The effect of penetrating LIFO layers is not recorded at interim dates unless the reduction in
inventory is expected to be permanent. No such adjustments have been made for the three months
ended October 31, 2010 and 2009. LIFO reserves at October 31, 2010, January 31, 2010 and October
31, 2009 were $8,316,000, $8,316,000 and $9,531,000, respectively. Management continually monitors
production costs, material costs and inventory levels to determine that interim inventories are
fairly stated.
Note 5. Debt
The Company is party to the Second Amended and Restated Credit Agreement (as amended, the
Agreement), dated as of March 12, 2008, with Wells Fargo Bank, National Association (the
Lender). On January 29, 2010, the Company entered into Amendment No. 3 (Amendment No. 3) to the
Agreement and amended the related Revolving Line of Credit Note issued in favor of the Lender in
connection therewith. Among other items, Amendment No. 3 provided for an extension of the maturity
date of the Revolving Credit by one year, the amendment of certain covenants, and the consent to
the merger of Virco MGMT Corporation, a subsidiary of the Company, into the Company. On April 28,
2010, the Company further amended the Agreement, entering into Amendment No. 4 thereto (Amendment
No. 4). Among other items, Amendment No. 4 provided for further amendments to the covenants
regarding dividends and distributions, the minimum fixed charge coverage ratio and the maximum
leverage ratio. On July 30, 2010, the Company further amended the Agreement, entering into
Amendment No. 5 thereto (Amendment No. 5). Among other items, Amendment No. 5 provided for
amendments to the covenants regarding minimum net income, the minimum fixed charge coverage ratio,
and the maximum leverage ratio as well as to the applicable margin used in setting the interest
rate in effect pursuant to the Revolving Line of Credit Note related thereto. On October 29, 2010,
the Company further amended the Agreement, entering into Amendment No. 6 thereto (Amendment No.
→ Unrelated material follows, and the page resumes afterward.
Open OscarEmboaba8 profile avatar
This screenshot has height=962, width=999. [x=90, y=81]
6). Among other items, Amendment No. 6 provided for amendments to the covenants regarding maximum
net loss or minimum net income, the maximum Line of Credit amount, the minimum fixed charge
coverage ratio, the maximum leverage ratio, and dividends and distributions.
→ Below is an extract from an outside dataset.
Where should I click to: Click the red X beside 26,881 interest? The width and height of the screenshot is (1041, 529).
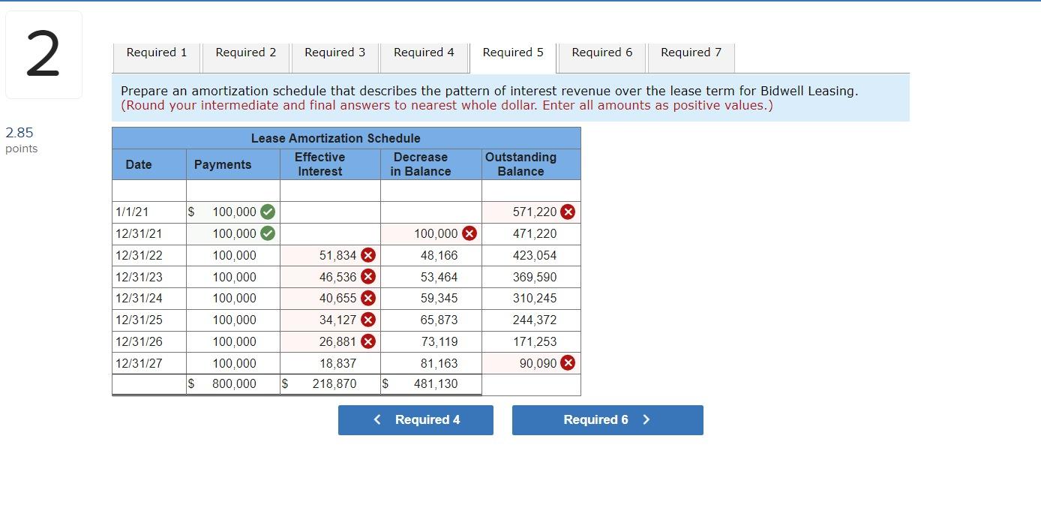pyautogui.click(x=367, y=341)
The Agreement provides the Company with a secured revolving line of credit (the Revolving Credit)
of up to $45,000,000, with seasonal adjustments to the credit limit and subject to borrowing base
limitations. The Revolving Credit includes a letter of credit sub-facility with a sub-limit of up
to $2,500,000 and is secured by a first priority security interest in substantially all of the
personal and real property of the Company and its subsidiaries in favor of the Lender. The
Revolving Credit is an asset-based line of credit that is subject to a borrowing base limitation
and generally provides for advances of up to 80% on eligible accounts receivable and up to 20-60%
of eligible inventory, with exceptions and modifications as provided in the Agreement. The
Agreement is also subject to an annual clean down provision requiring a 30-day period each fiscal
year during which advances and letter of credit usage may not exceed $7,500,000 in the aggregate.
The Revolving Credit will mature on March 1, 2012, with interest payable monthly at a rate equal to
the Lenders Base rate plus 1.25%. The Agreement provides for an unused commitment fee of 0.375%.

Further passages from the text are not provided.